UNA LIBRA DE CARNE. Adaptar a Shakespeare al cine es un fastidio. Cualquier director que se precie sabe que lidiar con el bardo inglés no es tarea fácil, pues a menudo el celuloide se limita a ilustrar tímidamente los sentimientos atormentados que expresan los personajes del autor. Así, las únicas soluciones posibles parecen ser el absoluto respeto al original, a un paso del acartonamiento manierista, o bien la traición más absoluta. La primera opción ha dado ejemplos notables, como los clásicos filmes de Laurence Olivier o, más recientemente, los primeros ensayos shakesperianos de Kenneth Branagh, sobre todo
Enrique V y
Mucho ruido y pocas nueces. La segunda vía es más peligrosa, pues lo mismo puede ofrecer excelentes resultados (
Mi Idaho privado, de Gus Van Sant, una relectura posmoderna de
Enrique V ambientada en el mundo de la prostitución masculina) o «pastiches» de dudoso interés (el estomagante
Romeo y Julieta de Baz Lührmann o los últimos trabajos del propio Branagh).
En la adaptación de
El mercader de Venecia, Michael Radford ha tirado por la calle de en medio. El director británico, aplicado traductor en imágenes de obras literarias (suyas son las versiones cinematográficas de
1984 y
El cartero y Pablo Neruda), muestra aquí una habilidad poco común para la recreación de atmósferas. Consciente de su restringida capacidad de maniobra, Radford realiza una película fría como la hoja de un cuchillo. El director sacrifica las tensiones emotivas y las pasiones desgarradas en aras de un distanciamiento que, a la postre, se revela todo un acierto. Dado que buena parte del auditorio conoce la trama de la obra original, Radford desplaza el interés del filme hacia su apariencia externa. Sin embargo, la inusitada belleza plástica de
El mercader de Venecia no desemboca en un vacuo ejercicio de esteticismo, sino que se integra a la perfección en el calado dramático shakesperiano. Las imágenes pictóricas de la película, que a menudo recuerdan a las de
La joven de la perla, consiguen combinar el eco de las palabras del genio inglés con un cromatismo que remite a los maestros renacentistas venecianos. Vermeer versus Canaletto, o casi. Es cierto que se trata de una elección discutible, y que el envoltorio formal no siempre brilla a la misma altura (véase el largo proceso jurídico o las escenas de galanteo amoroso), pero la maestría exhibida por Radford compensa buena parte de las deficiencias del filme.

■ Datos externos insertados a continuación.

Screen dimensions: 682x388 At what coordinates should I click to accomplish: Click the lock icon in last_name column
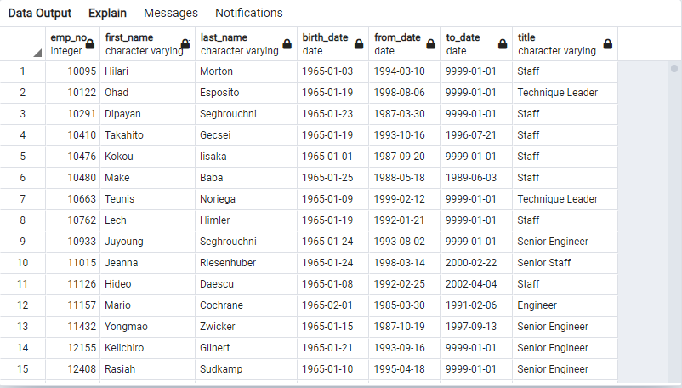click(286, 44)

En el plano interpretativo, lo mejor de la película es sin duda la actuación de Al Pacino, ante la cual palidecen el inexpresivo Joseph Fiennes y un Jeremy Irons que cada vez se parece más a la sombra de Jeremy Irons. Al Pacino, shakesperiófilo de pro y realizador del interesante documental
Looking for Richard, logra dotar a su Shylock de la justa ambigüedad moral. El resultado de la película dista, pues, de la despreocupada jovialidad de
Mucho ruido y pocas nueces, pero gana en contundencia lo que pierde en frescura. En suma, a esto es a lo que se le llama una adaptación ejemplar.